Take text file and create csv file

February 12, 2024

I have a larger Python 3 program that processes OCR outputs and some bubble detection and I have it mostly worked out. I have one function that I got off Stack Overflow that works but has a weird side effect and since I do not understand the code very well I would like to get a little help coming up with something that works as I would like.

Here is the code I am using now:
Link

How it works:
I have a text file we can call address.txt that looks like this:

First Name,
Address,
City State Zip,
Second Name,
Second Address,
Second City State zip,

I would like to convert that to this:

First Name, Address, City State Zip,
Second Name, Second Address, City State Zip,

Ideally I would have it write to address.txt in the format I want to start, rather then create the file and have to edit the file afterwards using the above function I picked up from stack overflow. Here is my function that reads the images creates the file and adds commas at the end of each line.
If I could get it to line up every three lines in one line I would not need the above code at all.

def tess_address():
    files = os.listdir("address")
    sorted_files = sorted(files)
    for image in sorted_files:
        # read image
        output = "address/" + image
        # Pass the image through pytesseract
        text = pytesseract.image_to_string(output)
        #remove all commas
        no_comma_text = re.sub(",", "", text)
        for line in no_comma_text.splitlines():
            #print to file
            print(line + ",", file=open("address" + '.txt', 'a', encoding='utf8'))

>Solution :

Since i don’t have the address.csv file,i could only think through this thought process. To modify your tess_address function so it directly formats the OCR output into the desired CSV format without needing a separate step to edit the file, you can adjust the loop that processes each line. Instead of appending each line with a comma and writing it directly to the file, you can accumulate lines in groups of three and then write each group as a single line in the CSV file like this below.

import os
import pytesseract
import re

def tess_address():
    # Ensure the output directory exists
    output_dir = "address"
    os.makedirs(output_dir, exist_ok=True)

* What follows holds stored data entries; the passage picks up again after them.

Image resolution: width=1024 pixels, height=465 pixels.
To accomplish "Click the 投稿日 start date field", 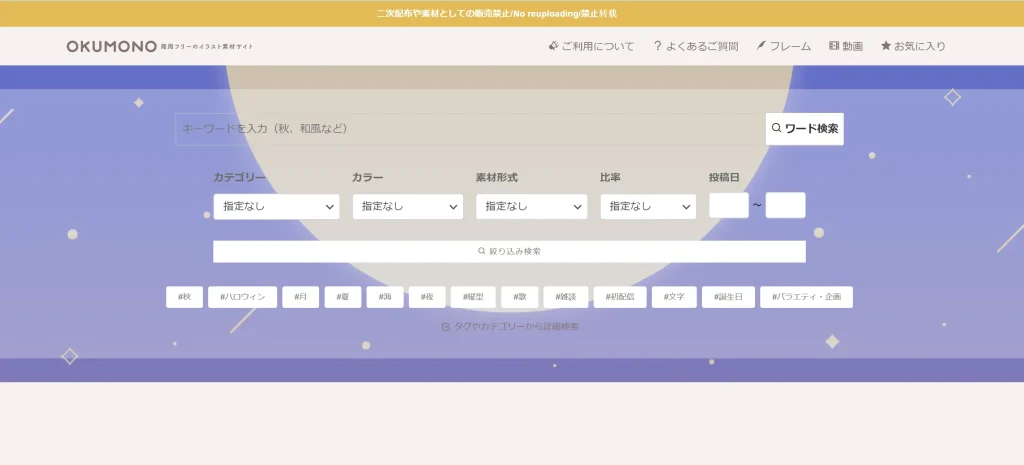I will pos(728,206).
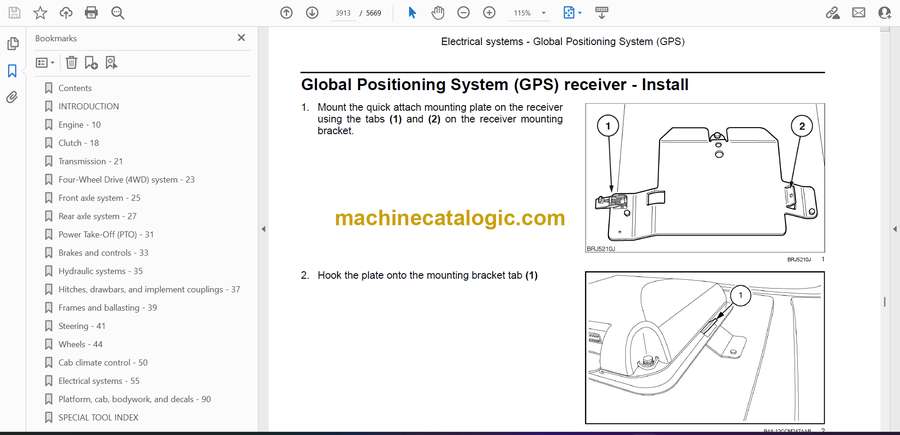The height and width of the screenshot is (435, 900).
Task: Click the Zoom out minus button
Action: click(463, 13)
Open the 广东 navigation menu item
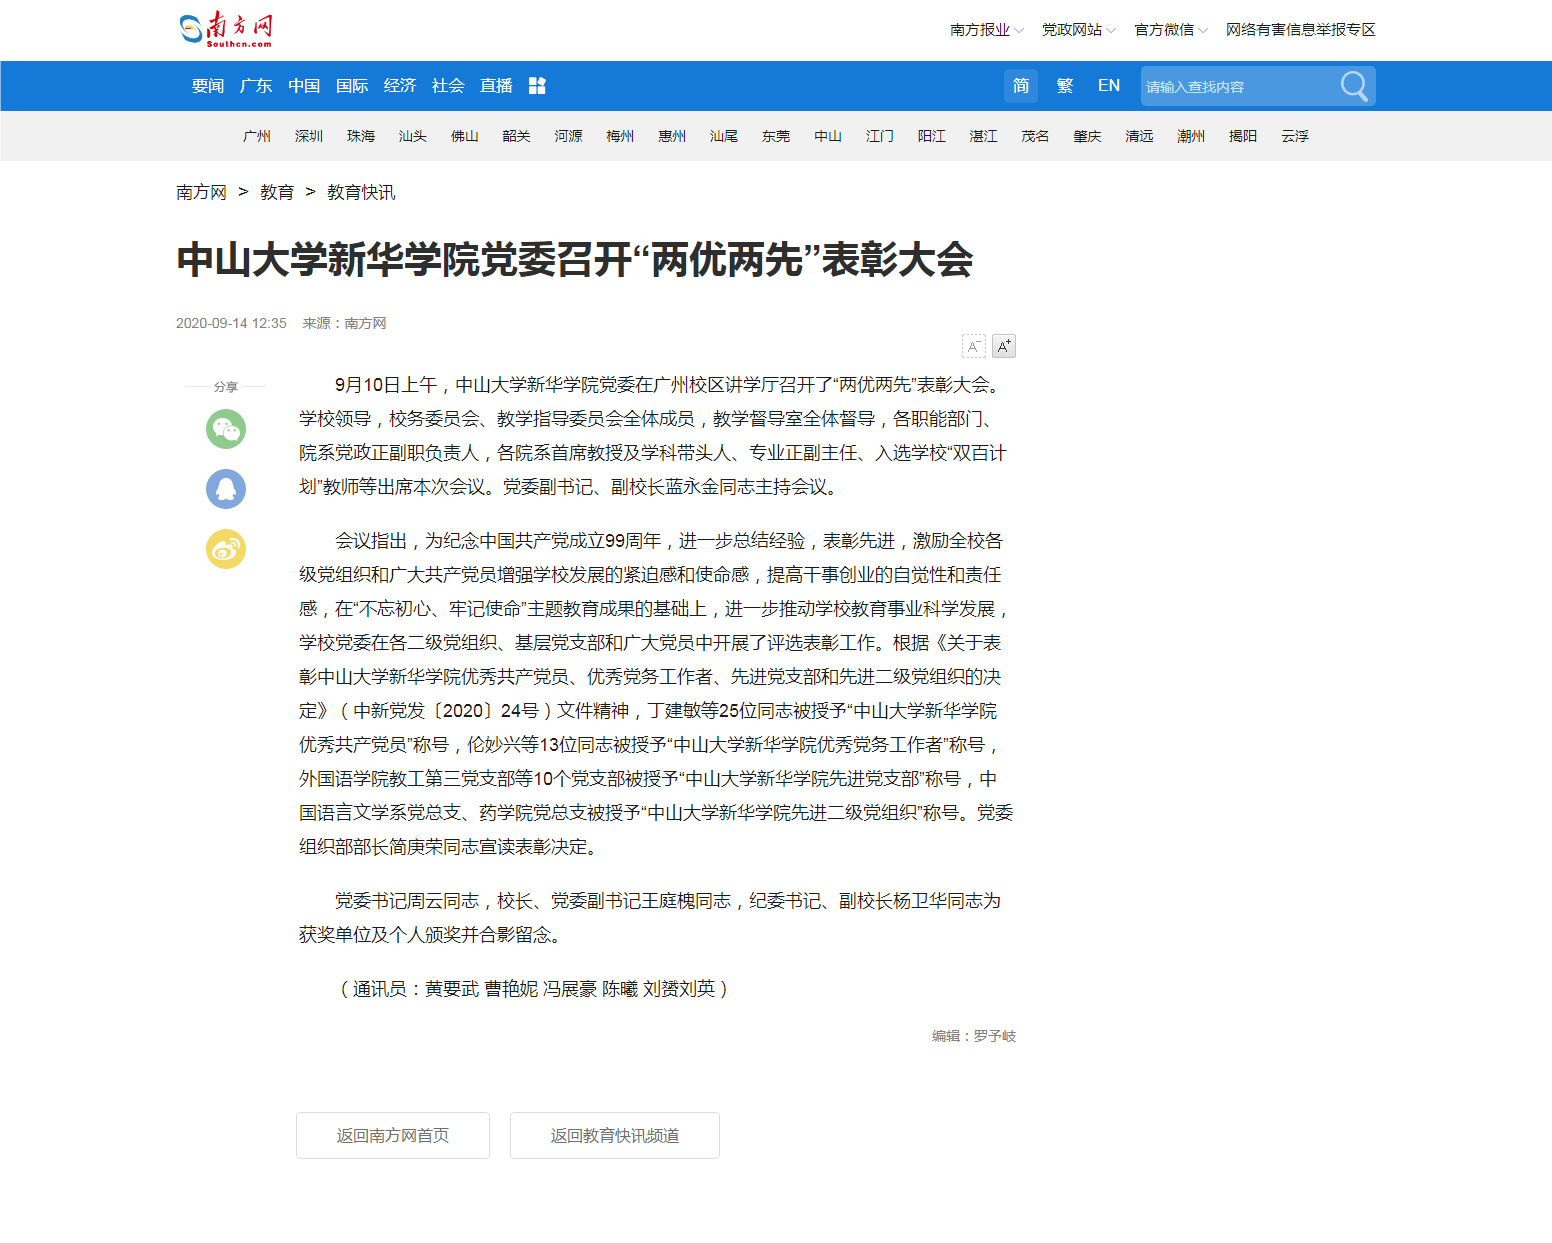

    files = os.listdir(output_dir)
    sorted_files = sorted(files)
    output_file_path = os.path.join(output_dir, 'addresses.csv')

    with open(output_file_path, 'w', encoding='utf8') as output_file:
        for image in sorted_files:
            # Construct the full path for the image
            image_path = os.path.join(output_dir, image)

            # Pass the image through pytesseract
            text = pytesseract.image_to_string(image_path)

            # Remove all commas from the OCR output
            no_comma_text = re.sub(",", "", text)

            # Initialize a list to accumulate lines
            accumulated_lines = []

            for line in no_comma_text.splitlines():
                accumulated_lines.append(line)
                # Once we have three lines accumulated, write them as a single line in the CSV
                if len(accumulated_lines) == 3:
                    # Join the three lines with commas, add a trailing comma, and write to the file
                    output_file.write(', '.join(accumulated_lines) + ',\n')
                    # Reset the accumulator for the next group of lines
                    accumulated_lines = []

            # Handle any remaining lines in case the total number is not a multiple of three
            if accumulated_lines:
                output_file.write(', '.join(accumulated_lines) + ',\n')